I am wanting to turn this data into a CSV, ie, Name, email, website etc.

here is what I have come up with. (using easypatterns Find/Replace

Find:
['name:' capture(1+chars)crlf][1+chars]['email:' capture(1+chars)crlf]

Replace:
$1,$2\013\010

However, this only works, if the record has a name and email. if the record doesnt have an email address, it will skip forward to the next record, and grab that email address. Ideally I need the code that captures the email address to specify not '</td>', ie that it only matches for $2 if the email address is found before we hit the next '</td>'. I am at a loss as how to do this, have spent days attempting to get it to work..

Any help greatly appreciated.

Thanks,
Dean.
blisstrader
Posts: 2
Joined: Wed Jul 28, 2010 3:58 pm

Re: Use of Not for more than 1 character.

Post by blisstrader »

So I figured out that I need to use an Or statement..

Search:
['<TD>'crlf capture(1+chars)'crlf'][1+chars][('email:' capture(1+chars)crlf)or('</TD>')]

Replace:
$1, $2, etc

This works great, and leaves the output for $2 blank if no email address is found, and restarts the search if it hits the </TD> tag.

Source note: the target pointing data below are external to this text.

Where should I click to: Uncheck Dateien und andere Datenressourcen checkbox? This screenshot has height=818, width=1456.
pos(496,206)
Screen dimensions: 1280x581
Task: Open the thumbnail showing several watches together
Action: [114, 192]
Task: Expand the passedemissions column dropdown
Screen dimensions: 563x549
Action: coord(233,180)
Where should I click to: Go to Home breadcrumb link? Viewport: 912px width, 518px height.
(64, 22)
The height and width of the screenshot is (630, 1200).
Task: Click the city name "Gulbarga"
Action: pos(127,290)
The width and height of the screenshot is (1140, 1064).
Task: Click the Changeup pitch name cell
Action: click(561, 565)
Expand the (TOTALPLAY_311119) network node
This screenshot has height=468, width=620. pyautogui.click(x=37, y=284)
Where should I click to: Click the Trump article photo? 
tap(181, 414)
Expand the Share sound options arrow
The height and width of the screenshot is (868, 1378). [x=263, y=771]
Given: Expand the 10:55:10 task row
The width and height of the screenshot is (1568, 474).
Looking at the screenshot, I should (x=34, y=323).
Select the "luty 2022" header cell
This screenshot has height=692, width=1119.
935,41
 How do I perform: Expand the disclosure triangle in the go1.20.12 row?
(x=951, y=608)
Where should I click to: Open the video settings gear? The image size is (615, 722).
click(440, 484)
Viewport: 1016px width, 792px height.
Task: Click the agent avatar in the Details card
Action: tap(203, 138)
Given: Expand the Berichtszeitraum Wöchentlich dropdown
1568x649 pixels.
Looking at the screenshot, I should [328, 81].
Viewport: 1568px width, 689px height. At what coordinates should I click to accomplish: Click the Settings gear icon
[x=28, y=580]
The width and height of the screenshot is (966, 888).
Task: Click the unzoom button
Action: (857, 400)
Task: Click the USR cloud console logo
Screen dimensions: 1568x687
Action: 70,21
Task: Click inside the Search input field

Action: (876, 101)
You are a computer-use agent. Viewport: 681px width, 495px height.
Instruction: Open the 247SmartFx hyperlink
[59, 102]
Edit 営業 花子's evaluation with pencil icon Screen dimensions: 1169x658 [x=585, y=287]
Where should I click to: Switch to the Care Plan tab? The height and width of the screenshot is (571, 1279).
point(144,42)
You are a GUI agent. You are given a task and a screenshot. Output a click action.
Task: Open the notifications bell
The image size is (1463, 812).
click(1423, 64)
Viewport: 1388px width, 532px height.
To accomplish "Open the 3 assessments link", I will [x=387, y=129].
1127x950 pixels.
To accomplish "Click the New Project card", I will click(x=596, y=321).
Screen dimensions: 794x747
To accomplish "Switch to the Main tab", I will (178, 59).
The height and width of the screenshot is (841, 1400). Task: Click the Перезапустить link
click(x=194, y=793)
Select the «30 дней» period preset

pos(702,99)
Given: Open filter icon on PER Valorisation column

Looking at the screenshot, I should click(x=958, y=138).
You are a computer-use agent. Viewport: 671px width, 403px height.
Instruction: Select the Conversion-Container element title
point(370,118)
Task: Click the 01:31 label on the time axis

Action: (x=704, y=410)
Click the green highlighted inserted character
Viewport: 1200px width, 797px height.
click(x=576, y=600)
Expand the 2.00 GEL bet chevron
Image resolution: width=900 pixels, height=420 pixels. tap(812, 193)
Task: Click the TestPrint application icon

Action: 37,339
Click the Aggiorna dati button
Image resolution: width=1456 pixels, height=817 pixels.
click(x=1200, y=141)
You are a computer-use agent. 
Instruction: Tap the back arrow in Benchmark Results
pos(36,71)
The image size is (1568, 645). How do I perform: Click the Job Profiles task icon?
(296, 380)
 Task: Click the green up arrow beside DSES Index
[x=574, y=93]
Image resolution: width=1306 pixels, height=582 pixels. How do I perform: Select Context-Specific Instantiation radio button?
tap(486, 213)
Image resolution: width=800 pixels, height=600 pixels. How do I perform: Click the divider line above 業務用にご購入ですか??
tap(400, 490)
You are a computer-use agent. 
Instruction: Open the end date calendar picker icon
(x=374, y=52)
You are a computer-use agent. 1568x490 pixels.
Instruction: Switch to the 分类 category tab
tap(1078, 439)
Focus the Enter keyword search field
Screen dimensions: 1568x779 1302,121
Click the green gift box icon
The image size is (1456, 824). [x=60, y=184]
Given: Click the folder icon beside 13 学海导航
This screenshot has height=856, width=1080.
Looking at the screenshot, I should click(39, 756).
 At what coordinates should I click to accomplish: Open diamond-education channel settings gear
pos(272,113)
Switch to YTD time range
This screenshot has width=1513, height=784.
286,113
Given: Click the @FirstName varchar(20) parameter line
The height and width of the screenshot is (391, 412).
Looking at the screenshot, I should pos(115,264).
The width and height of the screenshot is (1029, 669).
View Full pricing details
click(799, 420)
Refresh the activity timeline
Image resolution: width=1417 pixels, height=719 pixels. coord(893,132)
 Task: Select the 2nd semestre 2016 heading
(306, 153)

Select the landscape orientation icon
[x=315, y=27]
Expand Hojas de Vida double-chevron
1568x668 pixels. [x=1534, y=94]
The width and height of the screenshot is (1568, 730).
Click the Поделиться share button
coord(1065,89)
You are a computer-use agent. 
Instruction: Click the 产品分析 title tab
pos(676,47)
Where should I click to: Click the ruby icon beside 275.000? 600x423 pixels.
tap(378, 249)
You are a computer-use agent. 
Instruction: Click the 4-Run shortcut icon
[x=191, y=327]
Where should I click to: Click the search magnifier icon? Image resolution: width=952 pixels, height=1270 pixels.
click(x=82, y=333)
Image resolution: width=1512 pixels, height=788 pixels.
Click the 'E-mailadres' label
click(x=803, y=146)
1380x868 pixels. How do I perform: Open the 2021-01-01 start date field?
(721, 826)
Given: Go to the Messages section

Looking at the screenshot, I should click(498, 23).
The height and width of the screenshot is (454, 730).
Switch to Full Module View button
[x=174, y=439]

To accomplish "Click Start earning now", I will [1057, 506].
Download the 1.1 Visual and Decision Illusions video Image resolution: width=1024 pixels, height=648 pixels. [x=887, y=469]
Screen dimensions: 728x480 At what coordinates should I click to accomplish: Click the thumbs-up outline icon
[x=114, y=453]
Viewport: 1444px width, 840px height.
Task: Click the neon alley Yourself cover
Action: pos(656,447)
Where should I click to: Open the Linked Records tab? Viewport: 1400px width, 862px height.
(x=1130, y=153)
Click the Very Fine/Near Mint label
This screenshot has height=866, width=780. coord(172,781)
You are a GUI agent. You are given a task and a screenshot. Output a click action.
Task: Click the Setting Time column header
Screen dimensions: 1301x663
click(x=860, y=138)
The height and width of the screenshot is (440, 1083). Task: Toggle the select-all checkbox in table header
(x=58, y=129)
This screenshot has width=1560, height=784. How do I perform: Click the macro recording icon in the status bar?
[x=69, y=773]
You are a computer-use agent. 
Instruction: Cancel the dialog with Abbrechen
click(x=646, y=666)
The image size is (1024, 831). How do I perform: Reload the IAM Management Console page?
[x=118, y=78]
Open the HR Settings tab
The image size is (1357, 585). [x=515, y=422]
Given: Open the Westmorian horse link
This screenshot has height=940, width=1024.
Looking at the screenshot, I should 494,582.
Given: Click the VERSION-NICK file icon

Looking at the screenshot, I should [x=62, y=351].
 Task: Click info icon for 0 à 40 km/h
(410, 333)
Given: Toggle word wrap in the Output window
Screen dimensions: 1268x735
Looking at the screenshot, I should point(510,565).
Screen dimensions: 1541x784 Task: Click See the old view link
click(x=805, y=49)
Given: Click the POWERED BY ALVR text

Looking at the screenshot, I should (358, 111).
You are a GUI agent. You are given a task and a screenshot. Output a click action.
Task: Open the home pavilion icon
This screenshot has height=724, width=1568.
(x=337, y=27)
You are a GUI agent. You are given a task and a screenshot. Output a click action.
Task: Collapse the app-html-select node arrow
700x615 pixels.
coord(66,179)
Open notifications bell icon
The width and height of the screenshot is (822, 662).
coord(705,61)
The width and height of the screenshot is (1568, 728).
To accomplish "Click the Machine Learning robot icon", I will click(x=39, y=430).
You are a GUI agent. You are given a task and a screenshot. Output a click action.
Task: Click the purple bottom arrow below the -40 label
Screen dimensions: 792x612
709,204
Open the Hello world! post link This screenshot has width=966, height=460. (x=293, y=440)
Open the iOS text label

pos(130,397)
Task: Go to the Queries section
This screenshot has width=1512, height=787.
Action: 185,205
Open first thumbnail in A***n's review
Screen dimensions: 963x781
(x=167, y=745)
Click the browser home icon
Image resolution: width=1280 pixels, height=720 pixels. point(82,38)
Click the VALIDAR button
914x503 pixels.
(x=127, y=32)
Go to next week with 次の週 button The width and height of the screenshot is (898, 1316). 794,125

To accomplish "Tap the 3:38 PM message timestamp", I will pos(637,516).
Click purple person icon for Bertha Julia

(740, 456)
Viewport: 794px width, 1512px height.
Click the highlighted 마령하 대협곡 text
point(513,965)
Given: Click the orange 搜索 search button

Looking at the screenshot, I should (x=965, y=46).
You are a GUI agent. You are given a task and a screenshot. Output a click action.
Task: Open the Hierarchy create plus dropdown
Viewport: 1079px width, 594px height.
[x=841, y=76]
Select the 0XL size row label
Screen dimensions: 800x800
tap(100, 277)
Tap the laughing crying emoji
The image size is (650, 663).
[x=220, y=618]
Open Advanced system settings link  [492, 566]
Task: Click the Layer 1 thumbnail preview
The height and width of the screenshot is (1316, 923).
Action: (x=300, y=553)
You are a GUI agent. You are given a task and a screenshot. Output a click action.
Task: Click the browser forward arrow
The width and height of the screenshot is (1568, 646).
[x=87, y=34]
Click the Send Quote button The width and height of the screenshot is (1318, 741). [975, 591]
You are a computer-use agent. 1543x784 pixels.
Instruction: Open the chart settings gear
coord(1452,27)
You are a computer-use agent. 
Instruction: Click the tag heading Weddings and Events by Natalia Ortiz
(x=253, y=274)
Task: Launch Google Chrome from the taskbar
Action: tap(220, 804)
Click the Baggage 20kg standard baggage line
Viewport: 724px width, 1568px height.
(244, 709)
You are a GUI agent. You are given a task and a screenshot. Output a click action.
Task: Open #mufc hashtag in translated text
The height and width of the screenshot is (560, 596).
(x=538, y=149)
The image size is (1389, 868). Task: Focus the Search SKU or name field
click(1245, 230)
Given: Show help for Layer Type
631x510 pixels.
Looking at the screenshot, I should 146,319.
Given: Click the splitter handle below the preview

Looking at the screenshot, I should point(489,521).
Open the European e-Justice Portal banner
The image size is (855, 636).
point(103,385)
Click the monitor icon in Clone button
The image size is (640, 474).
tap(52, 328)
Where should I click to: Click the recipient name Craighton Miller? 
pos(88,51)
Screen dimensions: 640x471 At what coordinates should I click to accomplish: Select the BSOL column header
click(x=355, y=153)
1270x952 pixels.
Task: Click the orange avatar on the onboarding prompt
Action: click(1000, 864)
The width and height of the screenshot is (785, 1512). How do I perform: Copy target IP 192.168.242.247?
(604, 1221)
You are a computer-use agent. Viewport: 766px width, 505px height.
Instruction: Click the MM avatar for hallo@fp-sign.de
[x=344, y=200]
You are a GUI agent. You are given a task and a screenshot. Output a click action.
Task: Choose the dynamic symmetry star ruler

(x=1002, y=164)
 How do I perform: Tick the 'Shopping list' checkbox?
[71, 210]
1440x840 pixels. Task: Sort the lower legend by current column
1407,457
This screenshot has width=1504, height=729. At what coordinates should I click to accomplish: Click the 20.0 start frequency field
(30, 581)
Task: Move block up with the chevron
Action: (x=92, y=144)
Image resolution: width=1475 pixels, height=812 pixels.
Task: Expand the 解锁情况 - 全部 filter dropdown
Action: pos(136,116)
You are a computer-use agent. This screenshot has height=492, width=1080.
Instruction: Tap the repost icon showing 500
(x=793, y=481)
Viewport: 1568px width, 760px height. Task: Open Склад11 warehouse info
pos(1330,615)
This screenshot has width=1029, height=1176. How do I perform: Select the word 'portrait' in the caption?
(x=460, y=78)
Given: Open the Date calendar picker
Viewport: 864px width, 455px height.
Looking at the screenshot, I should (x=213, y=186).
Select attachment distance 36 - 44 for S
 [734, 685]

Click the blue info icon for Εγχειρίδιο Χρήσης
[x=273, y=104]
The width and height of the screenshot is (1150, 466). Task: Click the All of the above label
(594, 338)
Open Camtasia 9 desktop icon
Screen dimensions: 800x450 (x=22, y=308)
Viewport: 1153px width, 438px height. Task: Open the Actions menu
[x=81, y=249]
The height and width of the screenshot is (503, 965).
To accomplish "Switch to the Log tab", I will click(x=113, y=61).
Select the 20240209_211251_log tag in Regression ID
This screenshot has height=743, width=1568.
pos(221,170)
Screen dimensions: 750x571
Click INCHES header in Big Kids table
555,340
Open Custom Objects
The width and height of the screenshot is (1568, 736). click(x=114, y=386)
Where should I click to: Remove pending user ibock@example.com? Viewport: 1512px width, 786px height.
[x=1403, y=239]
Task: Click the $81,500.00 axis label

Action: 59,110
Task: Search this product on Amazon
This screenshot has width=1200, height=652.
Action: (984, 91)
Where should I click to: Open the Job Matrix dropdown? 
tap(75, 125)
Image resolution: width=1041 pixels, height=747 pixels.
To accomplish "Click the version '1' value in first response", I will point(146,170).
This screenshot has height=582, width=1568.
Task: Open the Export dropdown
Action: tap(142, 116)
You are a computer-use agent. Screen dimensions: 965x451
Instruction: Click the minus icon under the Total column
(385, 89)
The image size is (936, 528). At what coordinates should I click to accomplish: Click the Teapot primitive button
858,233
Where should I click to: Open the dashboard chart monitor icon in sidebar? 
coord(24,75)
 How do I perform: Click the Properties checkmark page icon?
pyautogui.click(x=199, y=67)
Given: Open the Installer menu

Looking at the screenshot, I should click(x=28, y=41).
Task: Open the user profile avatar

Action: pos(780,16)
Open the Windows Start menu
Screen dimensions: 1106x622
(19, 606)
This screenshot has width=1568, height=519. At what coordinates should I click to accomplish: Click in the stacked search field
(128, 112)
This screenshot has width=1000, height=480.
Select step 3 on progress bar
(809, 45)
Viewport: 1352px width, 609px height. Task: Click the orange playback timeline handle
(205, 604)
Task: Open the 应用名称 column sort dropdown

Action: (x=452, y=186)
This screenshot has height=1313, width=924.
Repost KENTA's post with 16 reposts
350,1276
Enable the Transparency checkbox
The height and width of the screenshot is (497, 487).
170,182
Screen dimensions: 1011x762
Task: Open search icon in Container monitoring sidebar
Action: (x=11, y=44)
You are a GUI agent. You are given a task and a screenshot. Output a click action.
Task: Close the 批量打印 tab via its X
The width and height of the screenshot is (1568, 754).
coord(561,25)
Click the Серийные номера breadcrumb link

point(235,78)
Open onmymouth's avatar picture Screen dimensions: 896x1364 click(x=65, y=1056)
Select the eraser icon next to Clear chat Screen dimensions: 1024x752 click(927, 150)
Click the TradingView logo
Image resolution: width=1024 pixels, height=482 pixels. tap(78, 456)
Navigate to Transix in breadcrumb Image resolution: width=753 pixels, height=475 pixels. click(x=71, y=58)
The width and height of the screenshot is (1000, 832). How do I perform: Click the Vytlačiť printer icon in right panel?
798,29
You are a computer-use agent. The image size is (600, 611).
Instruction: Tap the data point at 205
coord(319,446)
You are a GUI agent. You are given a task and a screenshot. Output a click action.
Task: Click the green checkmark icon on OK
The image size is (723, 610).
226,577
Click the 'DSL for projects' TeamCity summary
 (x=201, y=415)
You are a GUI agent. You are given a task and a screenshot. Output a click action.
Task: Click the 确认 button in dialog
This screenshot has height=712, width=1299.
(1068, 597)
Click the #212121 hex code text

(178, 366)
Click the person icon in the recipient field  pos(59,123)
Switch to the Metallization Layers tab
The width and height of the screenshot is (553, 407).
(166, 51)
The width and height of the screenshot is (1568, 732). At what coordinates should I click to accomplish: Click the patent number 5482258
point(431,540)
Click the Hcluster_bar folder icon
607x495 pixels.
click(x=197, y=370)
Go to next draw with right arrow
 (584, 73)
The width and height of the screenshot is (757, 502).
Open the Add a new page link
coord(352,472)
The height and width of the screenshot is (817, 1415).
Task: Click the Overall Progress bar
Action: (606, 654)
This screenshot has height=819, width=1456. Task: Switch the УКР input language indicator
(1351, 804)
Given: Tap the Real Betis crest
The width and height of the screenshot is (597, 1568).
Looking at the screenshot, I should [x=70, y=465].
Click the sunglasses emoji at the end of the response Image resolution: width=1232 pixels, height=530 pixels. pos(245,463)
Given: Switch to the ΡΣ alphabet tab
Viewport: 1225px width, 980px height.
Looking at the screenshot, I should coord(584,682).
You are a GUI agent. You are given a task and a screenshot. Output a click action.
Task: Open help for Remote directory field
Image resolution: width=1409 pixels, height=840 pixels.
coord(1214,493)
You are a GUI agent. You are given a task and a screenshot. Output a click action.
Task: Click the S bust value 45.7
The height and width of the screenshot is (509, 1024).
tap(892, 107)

It work great when there are only 2 options, ie Get Email address, before we hit TD.

What if I want to be a bit more thorough, and Get email address, (if it exists before </TD>), then if not, Get www: If it exists before </TD> then if not Get Phone: if it exists before </TD>.

All records in my data contain Name:, but email, Phone, www etc are optional. Can anyone lend a hand in creating the above search / replace.

Thanks,
Dean.
User avatar
DataMystic Support
Site Admin
Posts: 2227
Joined: Mon Jun 30, 2003 12:32 pm
Location: Melbourne, Australia
Contact:

Re: Use of Not for more than 1 character.

Post by DataMystic Support »

Hi Dean - you are making life very complicated for yourself! Try this:

Code: Select all

<td>
Name: [ capture(1+ chars ) ]
[ optional( 'email:', capture( 1+ chars ), cr, lf ),
  optional( 'website:', capture( 1+ chars ), cr, lf )
]</td>
Post Reply